START Material provided

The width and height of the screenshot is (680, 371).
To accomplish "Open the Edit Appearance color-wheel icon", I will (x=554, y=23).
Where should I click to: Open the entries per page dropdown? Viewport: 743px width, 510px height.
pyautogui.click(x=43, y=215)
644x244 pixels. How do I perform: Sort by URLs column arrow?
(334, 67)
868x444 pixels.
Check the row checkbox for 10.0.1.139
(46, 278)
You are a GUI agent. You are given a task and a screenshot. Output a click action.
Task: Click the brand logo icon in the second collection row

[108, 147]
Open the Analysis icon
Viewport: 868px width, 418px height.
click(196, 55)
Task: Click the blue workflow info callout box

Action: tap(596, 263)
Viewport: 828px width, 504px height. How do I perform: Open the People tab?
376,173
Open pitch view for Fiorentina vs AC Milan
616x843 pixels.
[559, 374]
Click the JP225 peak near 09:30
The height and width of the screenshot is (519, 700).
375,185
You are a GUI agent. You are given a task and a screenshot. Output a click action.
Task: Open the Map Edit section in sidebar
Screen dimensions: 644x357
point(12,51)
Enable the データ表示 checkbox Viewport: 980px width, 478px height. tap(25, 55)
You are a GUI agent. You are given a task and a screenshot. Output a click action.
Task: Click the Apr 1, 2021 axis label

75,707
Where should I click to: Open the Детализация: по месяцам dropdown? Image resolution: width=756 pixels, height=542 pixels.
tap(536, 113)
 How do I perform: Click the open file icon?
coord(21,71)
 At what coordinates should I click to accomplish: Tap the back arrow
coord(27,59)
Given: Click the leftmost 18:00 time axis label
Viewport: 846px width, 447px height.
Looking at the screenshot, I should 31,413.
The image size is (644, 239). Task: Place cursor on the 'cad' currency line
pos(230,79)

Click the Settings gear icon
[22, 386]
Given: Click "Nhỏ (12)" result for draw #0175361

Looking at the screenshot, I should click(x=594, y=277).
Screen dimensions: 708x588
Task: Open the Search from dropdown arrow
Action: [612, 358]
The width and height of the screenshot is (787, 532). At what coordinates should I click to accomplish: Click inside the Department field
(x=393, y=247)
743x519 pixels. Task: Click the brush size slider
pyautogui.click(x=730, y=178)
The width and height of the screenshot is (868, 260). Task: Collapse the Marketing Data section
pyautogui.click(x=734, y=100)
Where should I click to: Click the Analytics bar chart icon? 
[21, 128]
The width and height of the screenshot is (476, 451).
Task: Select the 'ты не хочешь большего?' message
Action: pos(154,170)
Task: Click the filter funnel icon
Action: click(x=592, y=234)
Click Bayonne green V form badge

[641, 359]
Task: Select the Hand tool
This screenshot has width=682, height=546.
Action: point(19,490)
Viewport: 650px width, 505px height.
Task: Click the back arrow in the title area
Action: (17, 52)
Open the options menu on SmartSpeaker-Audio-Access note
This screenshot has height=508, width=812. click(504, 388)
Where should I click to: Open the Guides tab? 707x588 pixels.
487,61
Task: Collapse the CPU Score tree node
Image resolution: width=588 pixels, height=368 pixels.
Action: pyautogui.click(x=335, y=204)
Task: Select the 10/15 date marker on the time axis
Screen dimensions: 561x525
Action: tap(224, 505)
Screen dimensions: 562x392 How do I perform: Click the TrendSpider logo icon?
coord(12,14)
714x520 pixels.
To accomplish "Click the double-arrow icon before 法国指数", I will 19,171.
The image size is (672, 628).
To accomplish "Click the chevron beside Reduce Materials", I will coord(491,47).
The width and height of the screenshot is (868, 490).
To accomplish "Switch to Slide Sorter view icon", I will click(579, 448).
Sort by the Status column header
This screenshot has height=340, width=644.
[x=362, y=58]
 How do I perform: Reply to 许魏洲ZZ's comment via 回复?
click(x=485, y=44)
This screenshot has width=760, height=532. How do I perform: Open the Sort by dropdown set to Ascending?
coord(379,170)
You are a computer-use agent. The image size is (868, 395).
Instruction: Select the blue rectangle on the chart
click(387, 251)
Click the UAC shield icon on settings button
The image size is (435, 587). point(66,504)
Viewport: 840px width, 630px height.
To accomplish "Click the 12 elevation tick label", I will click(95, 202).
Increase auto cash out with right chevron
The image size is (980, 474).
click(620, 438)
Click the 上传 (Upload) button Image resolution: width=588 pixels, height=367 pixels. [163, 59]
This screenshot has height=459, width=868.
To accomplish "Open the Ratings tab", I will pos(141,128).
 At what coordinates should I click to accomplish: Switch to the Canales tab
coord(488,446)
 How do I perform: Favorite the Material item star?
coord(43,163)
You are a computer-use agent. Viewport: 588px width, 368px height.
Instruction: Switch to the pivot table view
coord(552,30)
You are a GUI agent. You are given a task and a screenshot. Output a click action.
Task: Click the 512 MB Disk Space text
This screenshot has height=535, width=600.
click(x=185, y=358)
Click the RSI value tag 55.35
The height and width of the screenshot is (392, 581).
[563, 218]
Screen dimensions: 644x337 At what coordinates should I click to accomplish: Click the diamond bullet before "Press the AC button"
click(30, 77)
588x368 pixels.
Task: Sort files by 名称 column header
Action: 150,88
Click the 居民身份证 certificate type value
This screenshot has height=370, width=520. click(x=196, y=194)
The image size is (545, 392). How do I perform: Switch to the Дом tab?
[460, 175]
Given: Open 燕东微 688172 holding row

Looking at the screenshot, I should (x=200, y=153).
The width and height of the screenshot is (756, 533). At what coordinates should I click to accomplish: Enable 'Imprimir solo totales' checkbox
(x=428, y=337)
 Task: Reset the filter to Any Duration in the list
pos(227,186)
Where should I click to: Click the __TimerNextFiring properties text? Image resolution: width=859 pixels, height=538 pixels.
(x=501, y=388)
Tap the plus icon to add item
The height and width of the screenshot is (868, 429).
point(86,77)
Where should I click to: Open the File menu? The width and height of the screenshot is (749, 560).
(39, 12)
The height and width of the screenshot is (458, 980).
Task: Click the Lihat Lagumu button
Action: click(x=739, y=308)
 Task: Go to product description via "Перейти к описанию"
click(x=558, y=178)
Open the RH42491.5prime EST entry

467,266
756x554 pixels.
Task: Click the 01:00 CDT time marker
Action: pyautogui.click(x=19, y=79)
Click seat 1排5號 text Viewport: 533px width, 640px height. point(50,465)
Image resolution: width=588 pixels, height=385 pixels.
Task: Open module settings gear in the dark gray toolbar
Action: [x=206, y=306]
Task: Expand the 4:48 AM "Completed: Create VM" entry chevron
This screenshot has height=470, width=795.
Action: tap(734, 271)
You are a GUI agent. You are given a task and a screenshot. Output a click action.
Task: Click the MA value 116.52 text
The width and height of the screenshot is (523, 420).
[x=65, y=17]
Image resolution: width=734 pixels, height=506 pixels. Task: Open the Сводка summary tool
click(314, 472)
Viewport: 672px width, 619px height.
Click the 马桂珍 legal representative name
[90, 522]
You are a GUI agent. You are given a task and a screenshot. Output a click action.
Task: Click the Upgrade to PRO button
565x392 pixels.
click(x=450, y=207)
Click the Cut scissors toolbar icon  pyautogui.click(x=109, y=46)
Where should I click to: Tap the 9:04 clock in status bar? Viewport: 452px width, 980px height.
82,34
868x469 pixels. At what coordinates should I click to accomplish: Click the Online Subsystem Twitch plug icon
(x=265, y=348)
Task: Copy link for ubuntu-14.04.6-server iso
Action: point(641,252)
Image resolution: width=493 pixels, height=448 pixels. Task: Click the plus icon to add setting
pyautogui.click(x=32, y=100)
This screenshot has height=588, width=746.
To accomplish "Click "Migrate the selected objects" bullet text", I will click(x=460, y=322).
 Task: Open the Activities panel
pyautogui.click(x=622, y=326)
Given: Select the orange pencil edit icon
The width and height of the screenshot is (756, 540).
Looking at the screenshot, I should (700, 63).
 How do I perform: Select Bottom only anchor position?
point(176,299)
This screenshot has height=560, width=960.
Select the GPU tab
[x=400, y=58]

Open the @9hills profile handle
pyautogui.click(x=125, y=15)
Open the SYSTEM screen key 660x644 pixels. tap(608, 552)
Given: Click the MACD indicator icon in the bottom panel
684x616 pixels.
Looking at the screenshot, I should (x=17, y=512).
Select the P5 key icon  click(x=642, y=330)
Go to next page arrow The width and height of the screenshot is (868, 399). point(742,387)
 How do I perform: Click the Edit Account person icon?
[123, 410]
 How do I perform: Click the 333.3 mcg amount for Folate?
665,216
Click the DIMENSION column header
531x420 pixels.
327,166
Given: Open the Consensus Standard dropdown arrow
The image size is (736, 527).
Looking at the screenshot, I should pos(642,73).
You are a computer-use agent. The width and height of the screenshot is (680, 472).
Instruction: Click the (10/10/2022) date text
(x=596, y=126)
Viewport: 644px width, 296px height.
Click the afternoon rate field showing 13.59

END Material provided

What the task requires: As listed above, the lines from the line with "Where should I click to: Open the File" to the line with "Task: Expand the" are to be echoed exactly, with both ends included and nothing added.

Reply:
Where should I click to: Open the File menu? The width and height of the screenshot is (749, 560).
(39, 12)
The height and width of the screenshot is (458, 980).
Task: Click the Lihat Lagumu button
Action: click(x=739, y=308)
 Task: Go to product description via "Перейти к описанию"
click(x=558, y=178)
Open the RH42491.5prime EST entry

467,266
756x554 pixels.
Task: Click the 01:00 CDT time marker
Action: pyautogui.click(x=19, y=79)
Click seat 1排5號 text Viewport: 533px width, 640px height. point(50,465)
Image resolution: width=588 pixels, height=385 pixels.
Task: Open module settings gear in the dark gray toolbar
Action: [x=206, y=306]
Task: Expand the 4:48 AM "Completed: Create VM" entry chevron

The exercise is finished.